Fonte: lavoroadesso.it
Se in un ambiente di lavoro manca l’empatia (tra colleghi ma anche con i superiori) si lavora male, la produttività scende e si creano incomprensioni che possono sfociare in vere e proprie liti. D’altronde, l’empatia è una dote essenziale in tutti i contesti sociali, lavoro incluso. La buona notizia è che può essere in qualche modo appresa. Dunque, se siete tradizionalmente poco empatici, avete buone speranze di sviluppare questa qualità. Ecco come fare.
SVILUPPARE CONVERSAZIONI REALI
Spesso le conversazioni con i colleghi si fermano ai convenevoli. Per accrescere l’empatia c’è bisogno di entrare in connessione con gli altri, e per fare ciò è necessario discutere di argomenti che riguardano personalmente l’interlocutore.
ASCOLTARE SENZA INTERROMPERE
Ok, lo fanno davvero in pochi. Chi conversa, è impegnato a dire piuttosto che ad apprendere. Eppure, dal momento che empatia è sinonimo di connessione verso il prossimo, ci si dovrebbe sforzare veramente di ascoltare e diventare partecipi dell’esperienza altrui.
APRIRSI AL PROSSIMO
Per lo stesso motivo, è bene concedere agli altri “un po’ di sé”. Un modo per farlo è confidarsi, se il contesto è adatto (il rischio è di sembrare fuori luogo).
NON ARRABBIARSI
La rabbia allontana le persone, genera un muro di incomprensioni, esacerba l’atmosfera. Insomma, ostacola l’empatia. È sempre bene evitare gli scatti di ira. Il rischio è quello di creare danni irreversibili nel rapporto con i colleghi.
NON FAR PESARE L’EVENTUALE DISTANZA SOCIALE
Se si proviene da contesti diversi, è bene fare di tutto per non fare emergere queste differenze nei normali rapporti di lavoro.
FARE COMPLIMENTI
Manifestare apprezzamento per il lavoro altrui è un ottimo modo per entrare in connessione empatica.
VISITARE POSTI NUOVI
L’empatia si sviluppa solo se la persona ha una mentalità aperta. L’unico modo assicurato per “aprire la mente” è viaggiare, incontrare diverse culture, apprendere diversi stili di vita.

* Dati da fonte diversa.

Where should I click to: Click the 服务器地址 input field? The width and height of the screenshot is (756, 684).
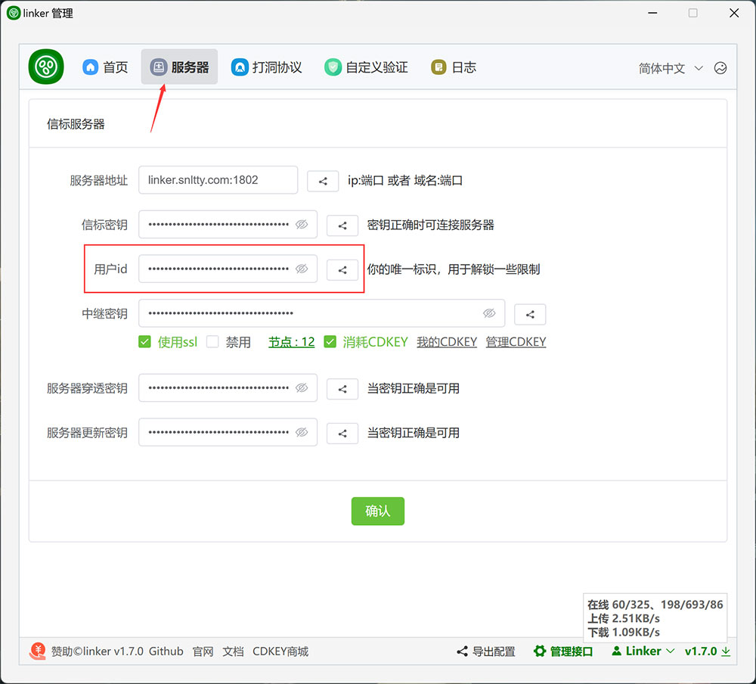[x=218, y=180]
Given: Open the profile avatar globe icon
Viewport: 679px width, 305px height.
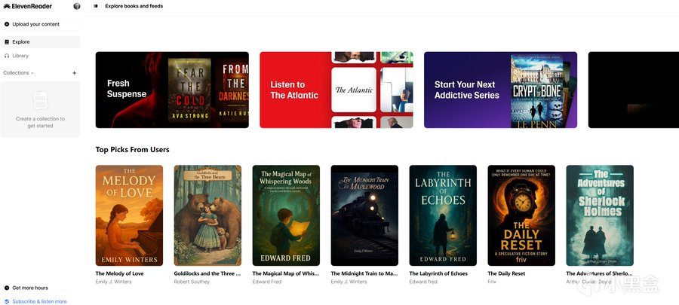Looking at the screenshot, I should (77, 6).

CHIEDERE UN PARERE AGLI ALTRI
Connettersi “empaticamente” vuol dire conferire importanza al prossimo. Un modo per lavorare in questa direzione è rendere gli altri partecipi delle decisioni.
FARE AUTOCRITICA
Ovviamente, la condizione necessaria per rendere veramente utili i consigli altrui è essere disposti all’autocritica.